[Your assignment]: An exact copy of the listing is required.

[Dataset extract]:
####################

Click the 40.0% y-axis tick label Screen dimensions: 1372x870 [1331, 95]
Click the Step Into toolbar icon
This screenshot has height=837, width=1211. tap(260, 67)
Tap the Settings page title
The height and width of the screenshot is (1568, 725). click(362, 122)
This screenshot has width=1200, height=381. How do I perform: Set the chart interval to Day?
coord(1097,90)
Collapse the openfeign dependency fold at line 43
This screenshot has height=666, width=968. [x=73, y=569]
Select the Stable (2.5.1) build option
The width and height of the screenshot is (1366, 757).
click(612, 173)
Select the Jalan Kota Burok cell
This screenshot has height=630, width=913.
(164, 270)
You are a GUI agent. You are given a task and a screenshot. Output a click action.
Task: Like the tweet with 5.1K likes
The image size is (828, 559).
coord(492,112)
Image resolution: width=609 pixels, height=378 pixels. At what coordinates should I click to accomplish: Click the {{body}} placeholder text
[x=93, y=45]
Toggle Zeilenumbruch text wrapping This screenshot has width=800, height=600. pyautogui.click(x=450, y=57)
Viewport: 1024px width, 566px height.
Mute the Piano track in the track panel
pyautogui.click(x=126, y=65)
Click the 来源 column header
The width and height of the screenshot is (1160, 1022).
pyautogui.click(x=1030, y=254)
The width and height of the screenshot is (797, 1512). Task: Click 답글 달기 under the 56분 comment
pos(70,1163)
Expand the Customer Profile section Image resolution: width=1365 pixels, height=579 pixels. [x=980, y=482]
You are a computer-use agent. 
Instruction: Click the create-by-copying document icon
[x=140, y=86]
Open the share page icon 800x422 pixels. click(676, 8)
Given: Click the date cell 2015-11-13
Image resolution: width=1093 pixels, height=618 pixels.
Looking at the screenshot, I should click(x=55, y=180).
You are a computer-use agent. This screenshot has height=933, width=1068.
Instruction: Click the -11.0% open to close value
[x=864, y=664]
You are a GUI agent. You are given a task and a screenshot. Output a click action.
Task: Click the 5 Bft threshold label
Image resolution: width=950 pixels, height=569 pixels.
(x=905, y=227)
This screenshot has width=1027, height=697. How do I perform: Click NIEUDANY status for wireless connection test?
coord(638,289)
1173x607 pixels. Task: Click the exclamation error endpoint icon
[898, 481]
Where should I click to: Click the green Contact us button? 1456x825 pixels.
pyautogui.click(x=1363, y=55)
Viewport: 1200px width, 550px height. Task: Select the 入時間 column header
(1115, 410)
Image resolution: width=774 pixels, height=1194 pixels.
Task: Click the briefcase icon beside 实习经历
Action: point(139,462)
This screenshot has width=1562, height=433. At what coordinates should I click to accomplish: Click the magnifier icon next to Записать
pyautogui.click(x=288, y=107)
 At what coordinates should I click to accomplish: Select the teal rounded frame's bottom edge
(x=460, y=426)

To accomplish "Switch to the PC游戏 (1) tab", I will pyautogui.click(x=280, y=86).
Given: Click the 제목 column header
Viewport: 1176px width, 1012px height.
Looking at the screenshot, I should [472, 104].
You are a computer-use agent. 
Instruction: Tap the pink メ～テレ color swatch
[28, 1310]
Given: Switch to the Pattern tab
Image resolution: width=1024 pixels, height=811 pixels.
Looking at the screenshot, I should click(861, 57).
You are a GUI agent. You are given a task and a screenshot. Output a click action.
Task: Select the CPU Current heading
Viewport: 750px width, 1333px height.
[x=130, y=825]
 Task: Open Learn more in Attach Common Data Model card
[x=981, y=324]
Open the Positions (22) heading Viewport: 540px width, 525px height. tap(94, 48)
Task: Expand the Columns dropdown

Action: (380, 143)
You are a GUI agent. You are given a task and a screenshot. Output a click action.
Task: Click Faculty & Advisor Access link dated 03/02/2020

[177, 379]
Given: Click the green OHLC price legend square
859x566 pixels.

####################

[Exercise result]:
Click the 40.0% y-axis tick label Screen dimensions: 1372x870 [1331, 95]
Click the Step Into toolbar icon
This screenshot has height=837, width=1211. tap(260, 67)
Tap the Settings page title
The height and width of the screenshot is (1568, 725). click(362, 122)
This screenshot has width=1200, height=381. How do I perform: Set the chart interval to Day?
coord(1097,90)
Collapse the openfeign dependency fold at line 43
This screenshot has height=666, width=968. [x=73, y=569]
Select the Stable (2.5.1) build option
The width and height of the screenshot is (1366, 757).
click(612, 173)
Select the Jalan Kota Burok cell
This screenshot has height=630, width=913.
(164, 270)
You are a GUI agent. You are given a task and a screenshot. Output a click action.
Task: Like the tweet with 5.1K likes
The image size is (828, 559).
coord(492,112)
Image resolution: width=609 pixels, height=378 pixels. At what coordinates should I click to accomplish: Click the {{body}} placeholder text
[x=93, y=45]
Toggle Zeilenumbruch text wrapping This screenshot has width=800, height=600. pyautogui.click(x=450, y=57)
Viewport: 1024px width, 566px height.
Mute the Piano track in the track panel
pyautogui.click(x=126, y=65)
Click the 来源 column header
The width and height of the screenshot is (1160, 1022).
pyautogui.click(x=1030, y=254)
The width and height of the screenshot is (797, 1512). Task: Click 답글 달기 under the 56분 comment
pos(70,1163)
Expand the Customer Profile section Image resolution: width=1365 pixels, height=579 pixels. [x=980, y=482]
You are a computer-use agent. 
Instruction: Click the create-by-copying document icon
[x=140, y=86]
Open the share page icon 800x422 pixels. click(676, 8)
Given: Click the date cell 2015-11-13
Image resolution: width=1093 pixels, height=618 pixels.
Looking at the screenshot, I should click(x=55, y=180).
You are a computer-use agent. This screenshot has height=933, width=1068.
Instruction: Click the -11.0% open to close value
[x=864, y=664]
You are a GUI agent. You are given a task and a screenshot. Output a click action.
Task: Click the 5 Bft threshold label
Image resolution: width=950 pixels, height=569 pixels.
(x=905, y=227)
This screenshot has width=1027, height=697. How do I perform: Click NIEUDANY status for wireless connection test?
coord(638,289)
1173x607 pixels. Task: Click the exclamation error endpoint icon
[898, 481]
Where should I click to: Click the green Contact us button? 1456x825 pixels.
pyautogui.click(x=1363, y=55)
Viewport: 1200px width, 550px height. Task: Select the 入時間 column header
(1115, 410)
Image resolution: width=774 pixels, height=1194 pixels.
Task: Click the briefcase icon beside 实习经历
Action: point(139,462)
This screenshot has width=1562, height=433. At what coordinates should I click to accomplish: Click the magnifier icon next to Записать
pyautogui.click(x=288, y=107)
 At what coordinates should I click to accomplish: Select the teal rounded frame's bottom edge
(x=460, y=426)

To accomplish "Switch to the PC游戏 (1) tab", I will pyautogui.click(x=280, y=86).
Given: Click the 제목 column header
Viewport: 1176px width, 1012px height.
Looking at the screenshot, I should [472, 104].
You are a computer-use agent. 
Instruction: Tap the pink メ～テレ color swatch
[28, 1310]
Given: Switch to the Pattern tab
Image resolution: width=1024 pixels, height=811 pixels.
Looking at the screenshot, I should click(861, 57).
You are a GUI agent. You are given a task and a screenshot. Output a click action.
Task: Select the CPU Current heading
Viewport: 750px width, 1333px height.
[x=130, y=825]
 Task: Open Learn more in Attach Common Data Model card
[x=981, y=324]
Open the Positions (22) heading Viewport: 540px width, 525px height. tap(94, 48)
Task: Expand the Columns dropdown

Action: (380, 143)
You are a GUI agent. You are given a task and a screenshot. Output a click action.
Task: Click Faculty & Advisor Access link dated 03/02/2020

[177, 379]
Given: Click the green OHLC price legend square
859x566 pixels.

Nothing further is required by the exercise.